▶ [What is required]:
In the entries below, find each line with the word "computer" and pull it out.

▶ [The records]:
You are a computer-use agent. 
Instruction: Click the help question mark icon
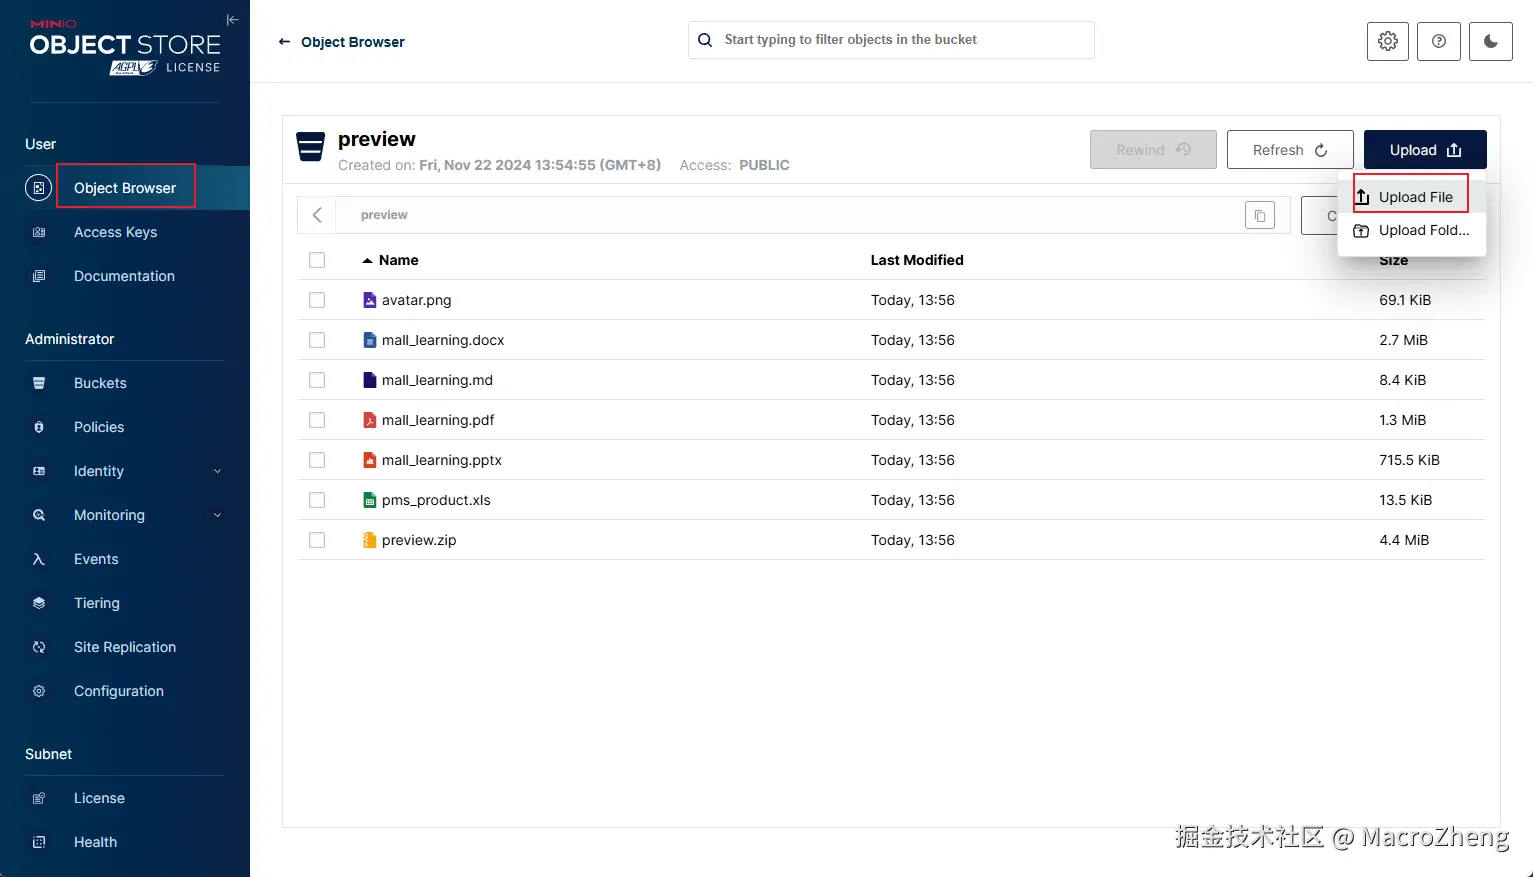tap(1438, 41)
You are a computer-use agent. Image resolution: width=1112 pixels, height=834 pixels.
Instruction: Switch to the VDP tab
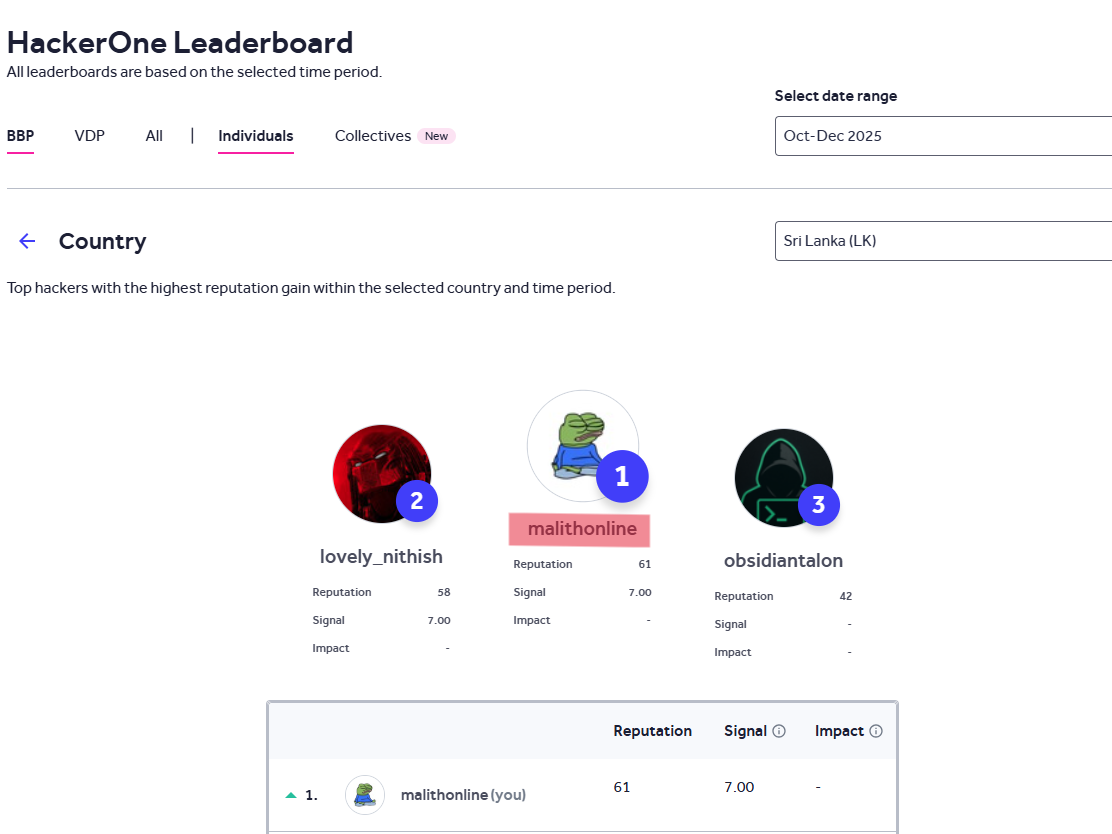89,135
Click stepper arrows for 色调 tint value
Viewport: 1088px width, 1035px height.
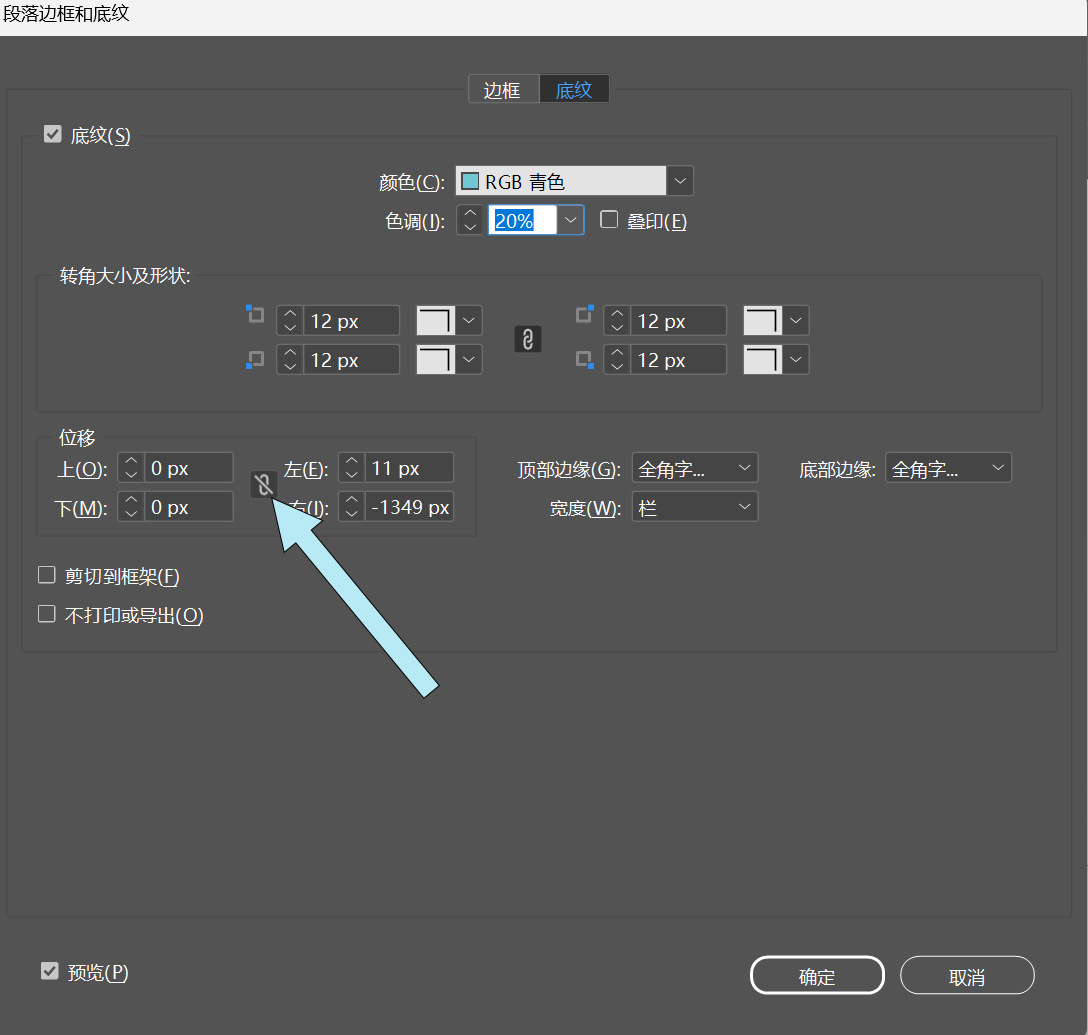pyautogui.click(x=470, y=220)
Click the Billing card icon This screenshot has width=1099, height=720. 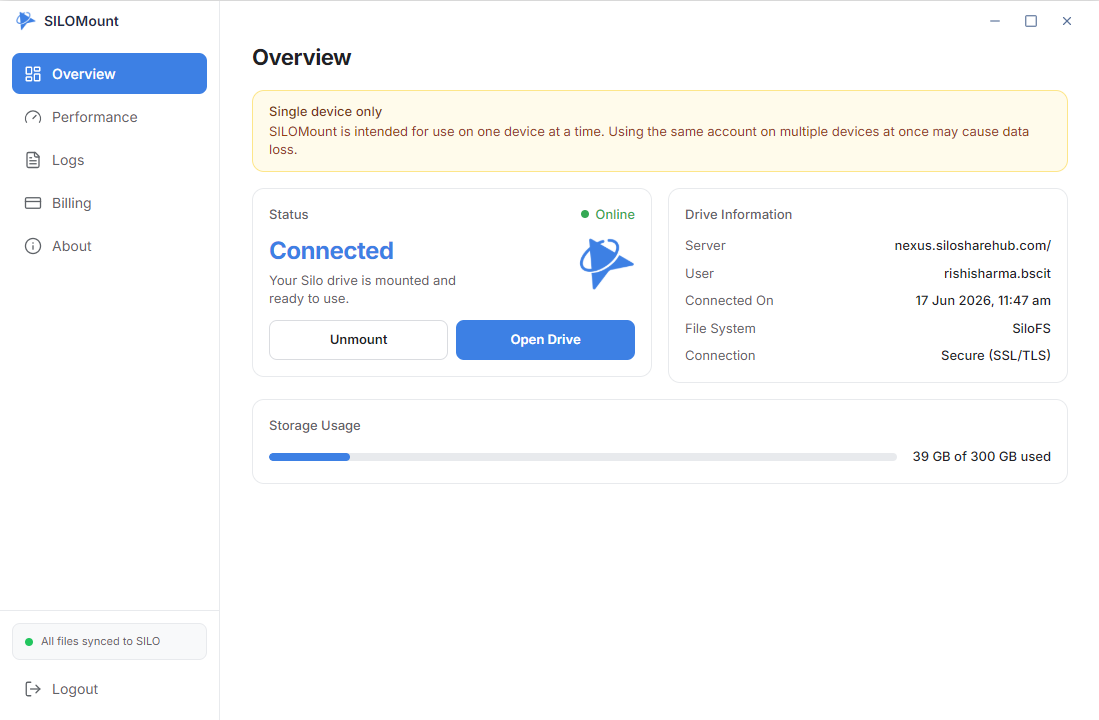[33, 203]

▶ [Reply]:
You are a computer-use agent. 
You are a computer-use agent. Image resolution: width=1112 pixels, height=834 pixels.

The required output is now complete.